The Wall est une adaptation du jeu américain du même nom, diffusée par la NBC depuis le mois de décembre 2016. Son principe est enfantin : 2 candidats, qui jouent en collaboration, doivent faire descendre des boules du sommet du mur jusqu'à sa base. Elles atterrissent alors dans des cases sur lesquelles sont inscrites des sommes d'argent. Si la boule est verte, la somme correspondante est gagnée, si elle est rouge, cette somme est retranchée de la cagnotte. Pour faire passer les boules au vert, il faut répondre à des questions de culture générale, évidemment de plus en plus difficiles à mesure que l'émission avance.

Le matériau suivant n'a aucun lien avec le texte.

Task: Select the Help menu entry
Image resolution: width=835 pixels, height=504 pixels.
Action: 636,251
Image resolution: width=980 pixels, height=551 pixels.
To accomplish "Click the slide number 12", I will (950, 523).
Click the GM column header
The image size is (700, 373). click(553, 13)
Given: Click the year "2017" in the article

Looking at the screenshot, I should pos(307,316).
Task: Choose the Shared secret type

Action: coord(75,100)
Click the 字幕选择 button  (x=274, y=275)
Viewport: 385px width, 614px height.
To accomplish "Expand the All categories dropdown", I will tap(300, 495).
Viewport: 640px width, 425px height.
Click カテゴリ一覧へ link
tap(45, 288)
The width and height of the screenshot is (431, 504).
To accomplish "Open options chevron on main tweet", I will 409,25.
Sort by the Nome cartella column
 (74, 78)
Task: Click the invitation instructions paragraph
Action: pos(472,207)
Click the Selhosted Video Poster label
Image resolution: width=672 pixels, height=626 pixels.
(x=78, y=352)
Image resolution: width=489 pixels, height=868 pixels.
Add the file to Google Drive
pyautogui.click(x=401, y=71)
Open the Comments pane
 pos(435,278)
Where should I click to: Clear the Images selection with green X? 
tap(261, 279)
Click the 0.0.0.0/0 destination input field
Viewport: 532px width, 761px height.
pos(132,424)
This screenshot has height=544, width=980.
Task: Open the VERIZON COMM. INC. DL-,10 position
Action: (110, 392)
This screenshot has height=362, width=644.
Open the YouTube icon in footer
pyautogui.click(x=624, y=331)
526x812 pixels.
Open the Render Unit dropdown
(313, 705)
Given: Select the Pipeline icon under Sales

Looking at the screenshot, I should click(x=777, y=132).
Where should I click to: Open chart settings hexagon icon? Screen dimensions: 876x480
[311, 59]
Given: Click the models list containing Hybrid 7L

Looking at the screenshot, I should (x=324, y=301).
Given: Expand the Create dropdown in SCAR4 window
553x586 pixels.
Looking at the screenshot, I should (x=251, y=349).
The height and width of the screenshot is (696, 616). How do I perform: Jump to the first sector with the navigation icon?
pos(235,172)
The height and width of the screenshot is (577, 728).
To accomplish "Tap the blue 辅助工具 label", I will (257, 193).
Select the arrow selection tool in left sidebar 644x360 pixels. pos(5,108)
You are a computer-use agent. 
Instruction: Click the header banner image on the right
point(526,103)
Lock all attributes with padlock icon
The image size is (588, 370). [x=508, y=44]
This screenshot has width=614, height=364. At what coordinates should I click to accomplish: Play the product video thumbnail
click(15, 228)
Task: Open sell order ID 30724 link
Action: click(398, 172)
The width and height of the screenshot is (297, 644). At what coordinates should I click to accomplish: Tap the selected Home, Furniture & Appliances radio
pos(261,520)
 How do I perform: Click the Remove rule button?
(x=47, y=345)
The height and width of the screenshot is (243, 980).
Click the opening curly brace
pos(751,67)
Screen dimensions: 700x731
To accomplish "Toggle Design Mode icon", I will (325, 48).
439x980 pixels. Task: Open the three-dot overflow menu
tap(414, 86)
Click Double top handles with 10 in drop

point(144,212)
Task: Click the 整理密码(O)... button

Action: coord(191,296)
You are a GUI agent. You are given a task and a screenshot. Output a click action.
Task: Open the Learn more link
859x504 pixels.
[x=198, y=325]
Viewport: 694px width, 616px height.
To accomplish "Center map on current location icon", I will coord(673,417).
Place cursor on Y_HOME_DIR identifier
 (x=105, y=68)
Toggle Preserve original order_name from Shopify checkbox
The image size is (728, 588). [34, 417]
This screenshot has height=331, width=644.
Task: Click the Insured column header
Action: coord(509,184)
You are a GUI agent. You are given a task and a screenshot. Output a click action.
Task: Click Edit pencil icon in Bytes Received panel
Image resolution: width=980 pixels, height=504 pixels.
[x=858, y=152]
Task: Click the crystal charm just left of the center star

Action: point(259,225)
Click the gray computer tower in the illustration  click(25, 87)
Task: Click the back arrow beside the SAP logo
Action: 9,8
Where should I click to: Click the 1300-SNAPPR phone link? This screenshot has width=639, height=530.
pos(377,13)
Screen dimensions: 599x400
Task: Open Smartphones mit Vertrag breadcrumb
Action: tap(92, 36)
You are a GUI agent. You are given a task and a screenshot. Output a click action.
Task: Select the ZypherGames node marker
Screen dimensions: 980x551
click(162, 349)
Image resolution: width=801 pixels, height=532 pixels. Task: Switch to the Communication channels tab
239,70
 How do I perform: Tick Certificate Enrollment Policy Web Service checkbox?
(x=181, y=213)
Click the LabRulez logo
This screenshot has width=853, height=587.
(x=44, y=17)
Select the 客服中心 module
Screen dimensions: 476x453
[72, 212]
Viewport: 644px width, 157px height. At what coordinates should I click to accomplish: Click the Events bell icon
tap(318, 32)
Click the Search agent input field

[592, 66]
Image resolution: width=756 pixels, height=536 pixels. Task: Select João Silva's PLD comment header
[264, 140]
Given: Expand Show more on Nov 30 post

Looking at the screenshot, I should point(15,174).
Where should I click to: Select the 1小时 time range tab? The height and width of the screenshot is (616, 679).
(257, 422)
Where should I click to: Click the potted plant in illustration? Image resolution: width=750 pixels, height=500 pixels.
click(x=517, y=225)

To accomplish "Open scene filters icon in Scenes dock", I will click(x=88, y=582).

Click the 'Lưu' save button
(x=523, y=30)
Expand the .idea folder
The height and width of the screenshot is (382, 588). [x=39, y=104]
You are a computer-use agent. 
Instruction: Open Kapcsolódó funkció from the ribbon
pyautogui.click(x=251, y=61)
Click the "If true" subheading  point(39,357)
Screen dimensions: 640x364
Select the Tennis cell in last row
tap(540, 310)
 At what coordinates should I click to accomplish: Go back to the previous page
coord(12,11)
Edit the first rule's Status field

A partir de la 2e manche, l'un des 2 candidats est isolé dans une pièce aveugle et insonorisée et n'intervient plus que pour répondre aux questions, sans savoir où en est leur cagnotte. Le candidat resté seul face au mur doit alors choisir, entre 7 endroits possible, celui d'où partira la prochaine boule. Avec une telle somme en jeu (jusqu'à 1,5 millions d'euros, beaucoup moins si l'aventure tourne au vinaigre), nul doute que le suspense risque de faire perdre quelques années d'espérance de vie aux courageux candidats. Embarquant avec eux le téléspectateur à bord de véritables "montagnes russes émotionnelles", comme l'explique Christophe Dechavanne dans son interview pour Télé Loisirs.

Un pari risqué pour TF1

Remplacer Money Drop, l'un des hits du jeu télévisé de TF1, par une émission inconnue du public français ? Certainement, TF1 mise gros, d'autant que face à elle, on trouve Nagui et N'oubliez pas les paroles. Sur Télé Star, Dechavanne relativise sans toutefois ignorer l'enjeu : "Je suis excité mais c'est de l'excitation positive. J'ai grandi, je prends les choses avec l'importance qu'elles ont. Je ne vis pas à Alep, je ne suis pas un migrant, je n'ai pas Trump comme président, donc j'ai moins d'angoisse que ces gens-là. Ça n'est 'que' de la télé, qu'un jeu, où se joue mon avenir, certes. Oui, car là, si je me plante, ça va être compliqué." Bref, pour Christophe Dechavanne aussi, le stress est au rendez-vous !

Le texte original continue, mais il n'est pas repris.